======== Provided information ========

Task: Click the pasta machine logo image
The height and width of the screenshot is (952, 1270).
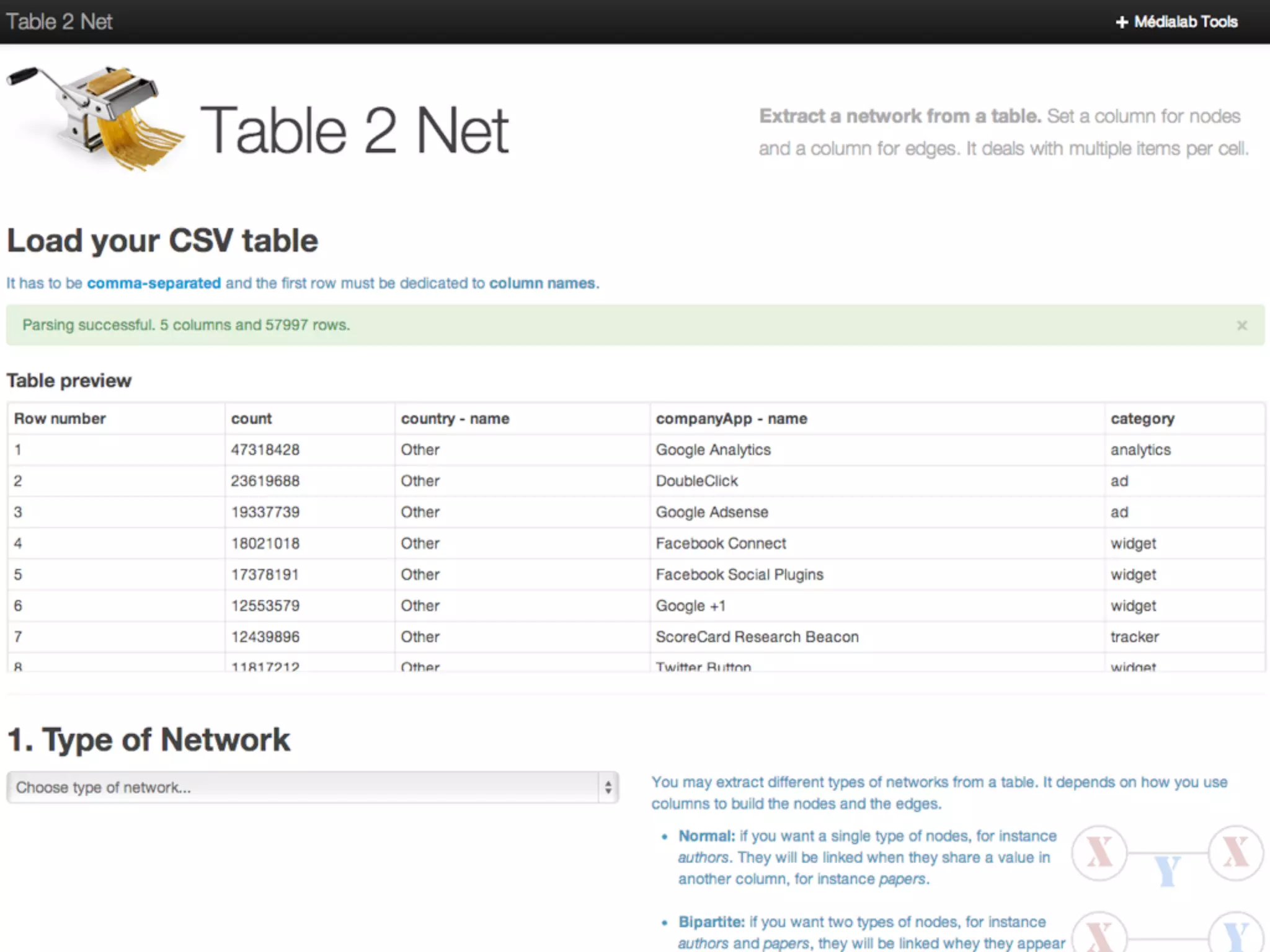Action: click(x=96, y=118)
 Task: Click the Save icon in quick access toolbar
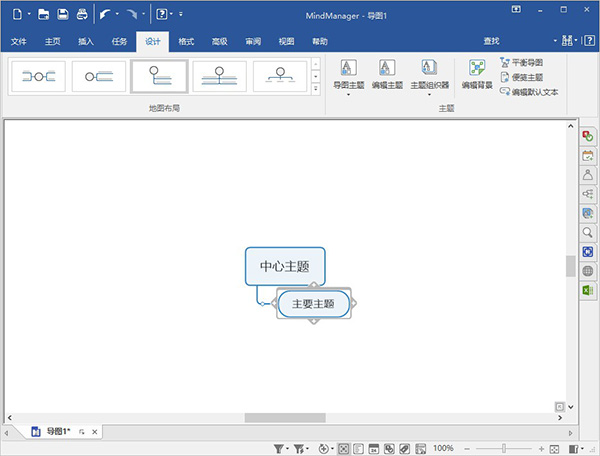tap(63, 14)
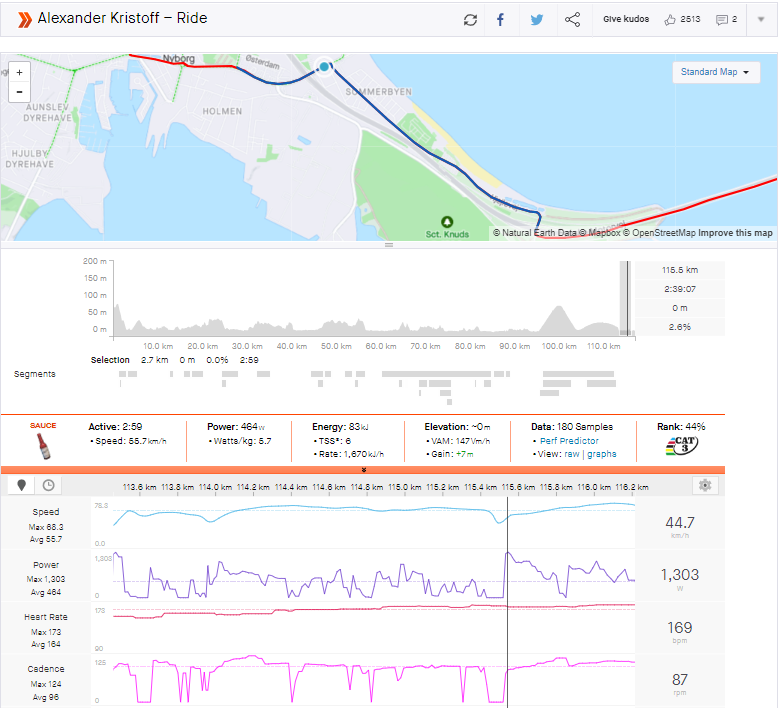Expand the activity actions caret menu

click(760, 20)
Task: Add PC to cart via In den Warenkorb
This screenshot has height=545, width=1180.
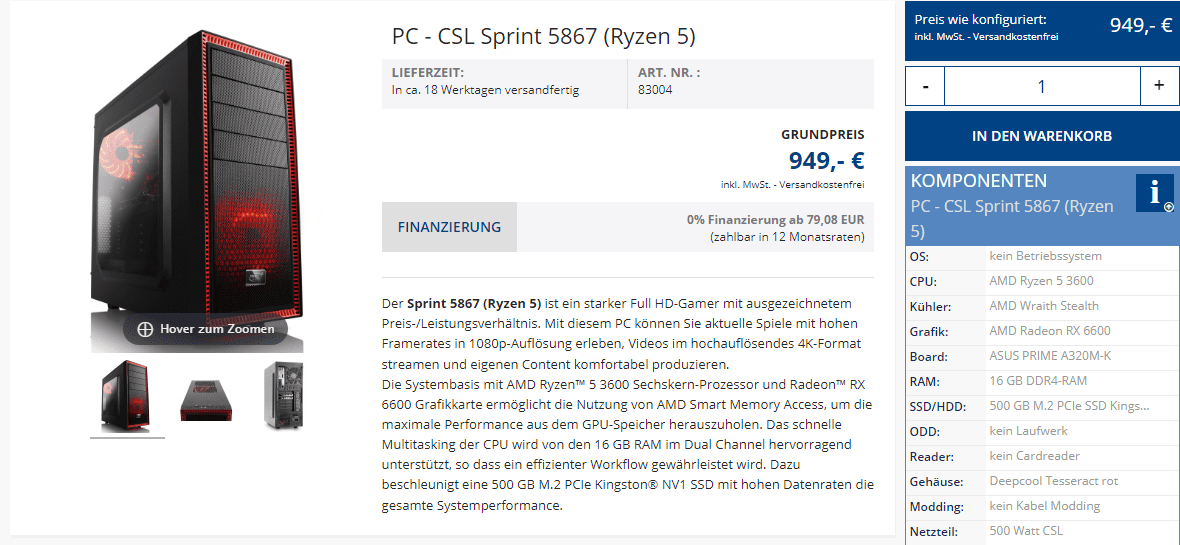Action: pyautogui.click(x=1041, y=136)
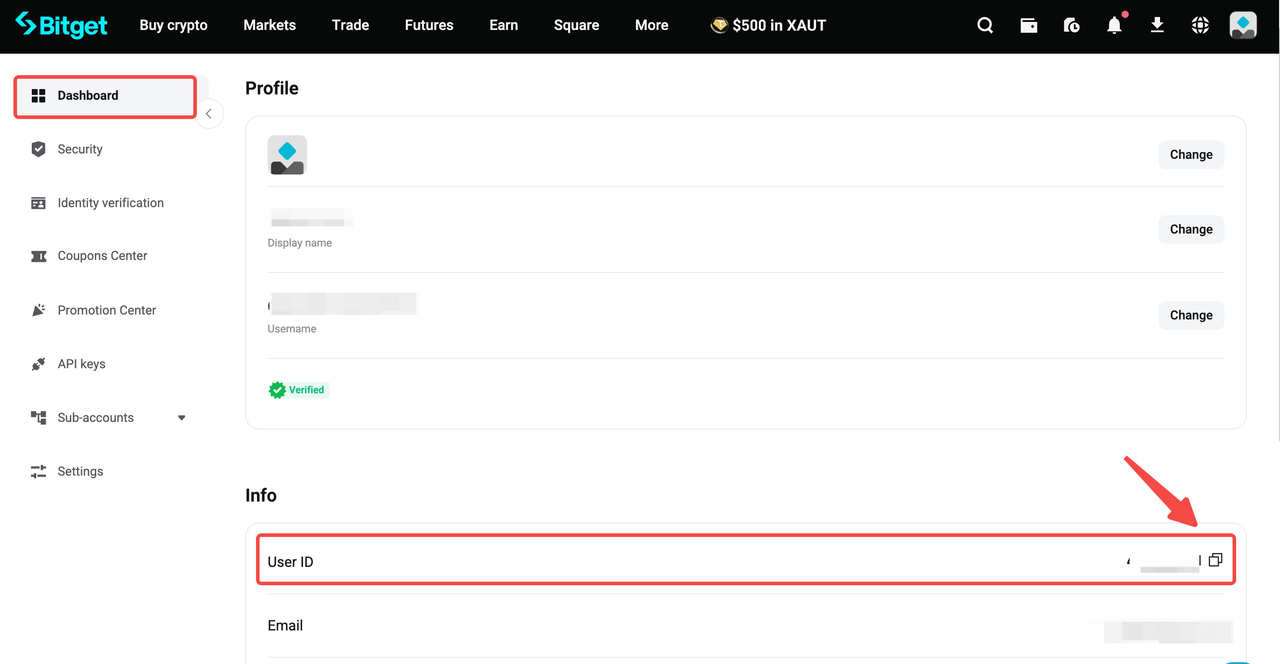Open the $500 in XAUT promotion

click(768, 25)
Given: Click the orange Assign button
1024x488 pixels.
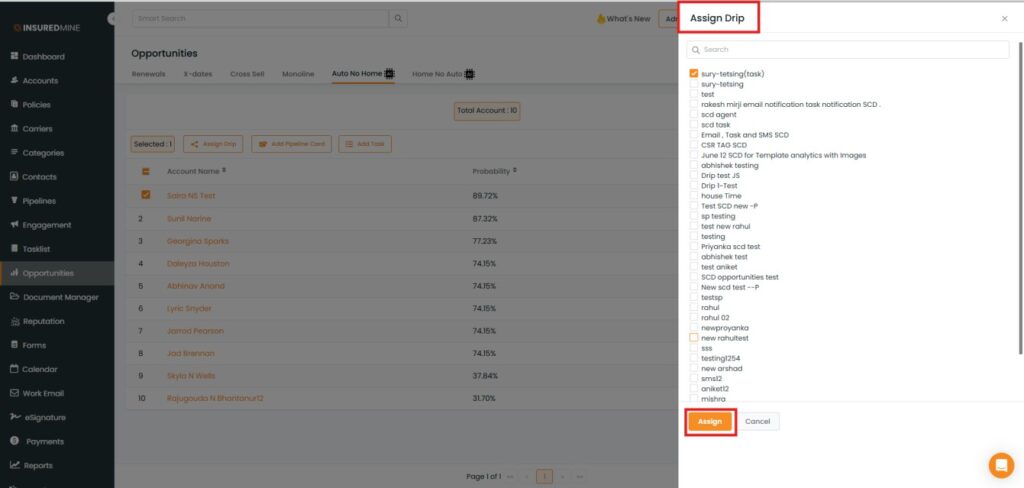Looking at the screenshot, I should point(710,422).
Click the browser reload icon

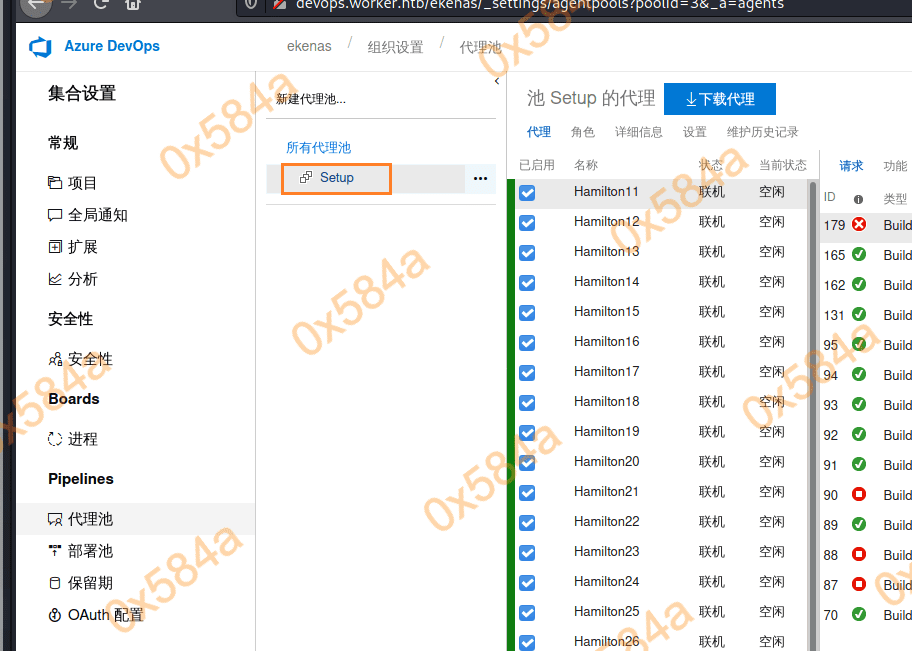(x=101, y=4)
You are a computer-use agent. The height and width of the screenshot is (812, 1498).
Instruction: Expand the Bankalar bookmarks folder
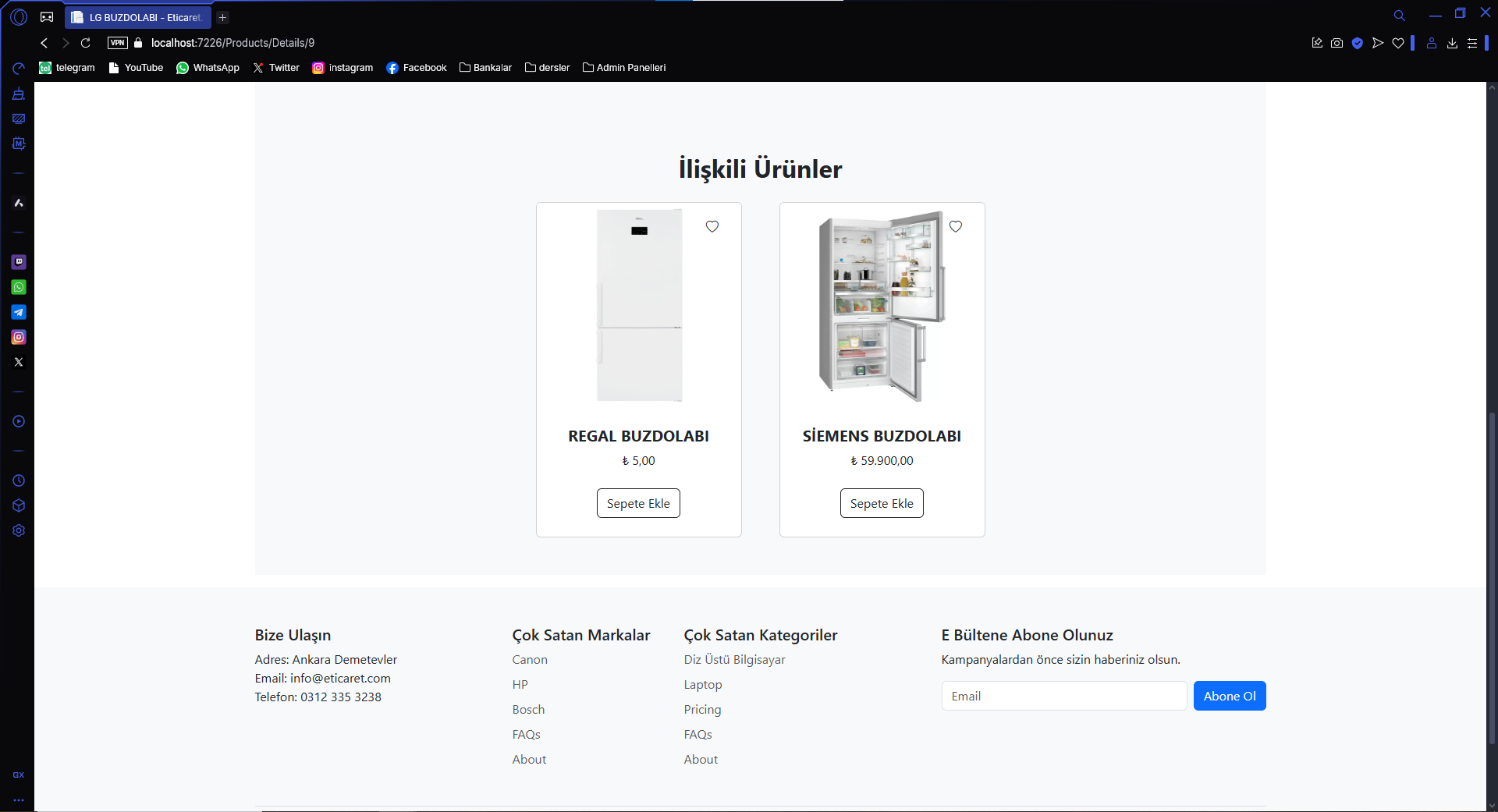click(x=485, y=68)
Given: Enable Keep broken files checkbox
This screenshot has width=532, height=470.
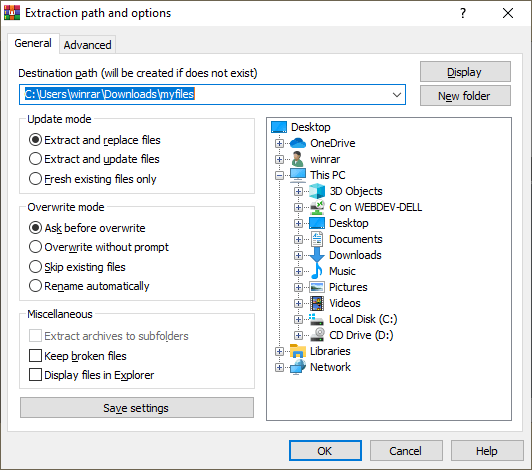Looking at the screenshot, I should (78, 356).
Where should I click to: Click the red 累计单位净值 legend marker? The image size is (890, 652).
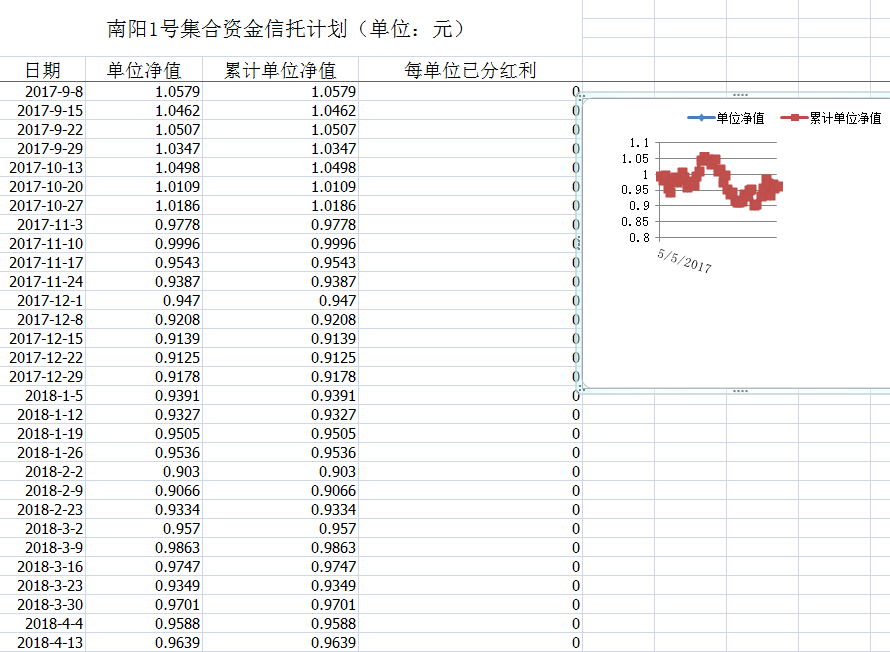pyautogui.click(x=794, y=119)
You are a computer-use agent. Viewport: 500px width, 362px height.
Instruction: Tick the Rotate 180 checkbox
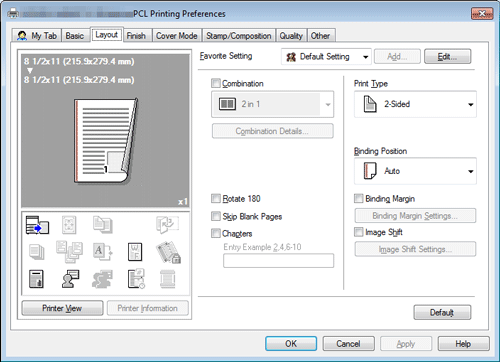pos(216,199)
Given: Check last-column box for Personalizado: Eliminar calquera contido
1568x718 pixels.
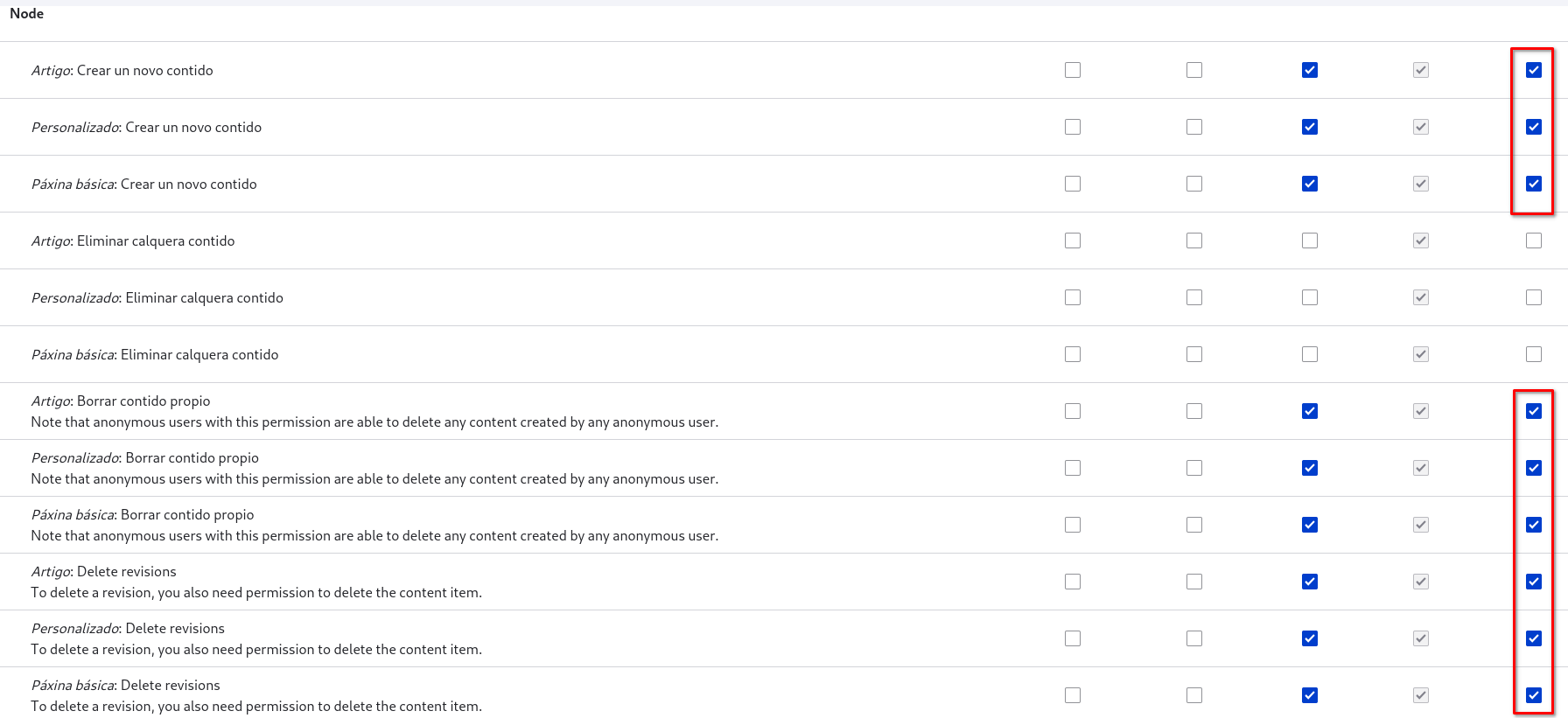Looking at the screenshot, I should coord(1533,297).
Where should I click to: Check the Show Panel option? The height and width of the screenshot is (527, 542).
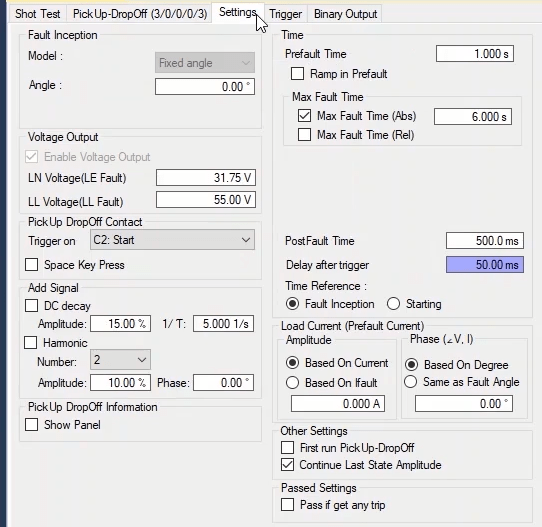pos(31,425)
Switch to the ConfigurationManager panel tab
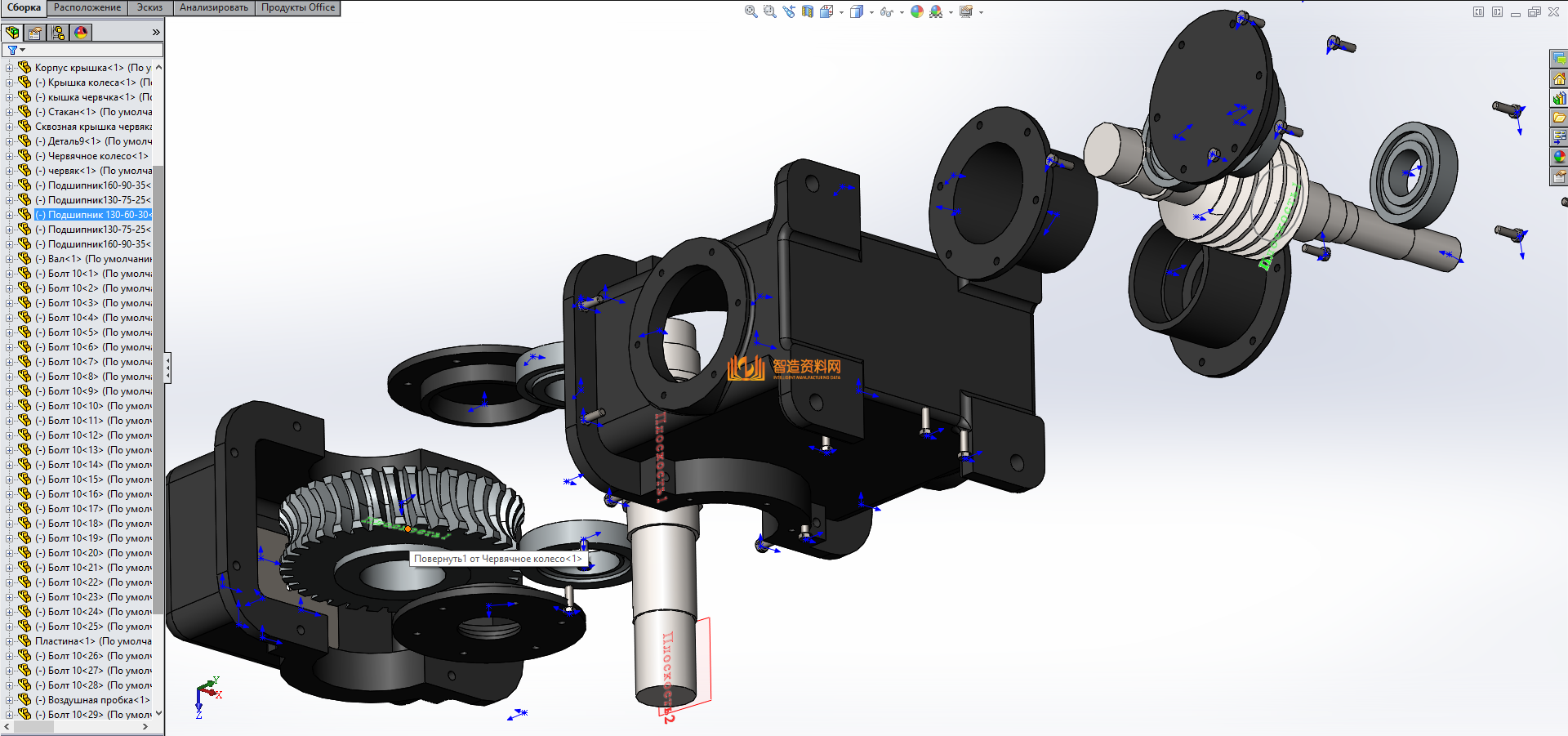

========

**Aim of the task**
Turn the lines of the material above into a Markdown table with the columns "Row" and "Line", numbering each row and omitting blank lines. Leave the pictures out.

**Full output**
| Row | Line |
|---|---|
| 1 | Task: Click the pasta machine logo image |
| 2 | The height and width of the screenshot is (952, 1270). |
| 3 | Action: click(x=96, y=118) |
| 4 |  Task: Click the Save icon in quick access toolbar |
| 5 | tap(63, 14) |
| 6 | Expand the activity actions caret menu |
| 7 | click(760, 20) |
| 8 | Task: Add PC to cart via In den Warenkorb |
| 9 | This screenshot has height=545, width=1180. |
| 10 | Action: pyautogui.click(x=1041, y=136) |
| 11 | Open the $500 in XAUT promotion |
| 12 | click(768, 25) |
| 13 | Given: Click the orange Assign button |
| 14 | 1024x488 pixels. |
| 15 | Looking at the screenshot, I should point(710,422). |
| 16 | Click the browser reload icon |
| 17 | (x=101, y=4) |
| 18 | You are a computer-use agent. The height and width of the screenshot is (812, 1498). |
| 19 | Instruction: Expand the Bankalar bookmarks folder |
| 20 | click(x=485, y=68) |
| 21 | Given: Enable Keep broken files checkbox |
| 22 | This screenshot has width=532, height=470. |
| 23 | Looking at the screenshot, I should (78, 356). |
| 24 | Where should I click to: Click the red 累计单位净值 legend marker? The image size is (890, 652). |
| 25 | pyautogui.click(x=794, y=119) |
| 26 | You are a computer-use agent. Viewport: 500px width, 362px height. |
| 27 | Instruction: Tick the Rotate 180 checkbox |
| 28 | pos(216,199) |
| 29 | Given: Check last-column box for Personalizado: Eliminar calquera contido |
| 30 | 1568x718 pixels. |
| 31 | Looking at the screenshot, I should coord(1533,297). |
| 32 | Where should I click to: Check the Show Panel option? The height and width of the screenshot is (527, 542). |
| 33 | pos(31,425) |
| 34 | Switch to the ConfigurationManager panel tab |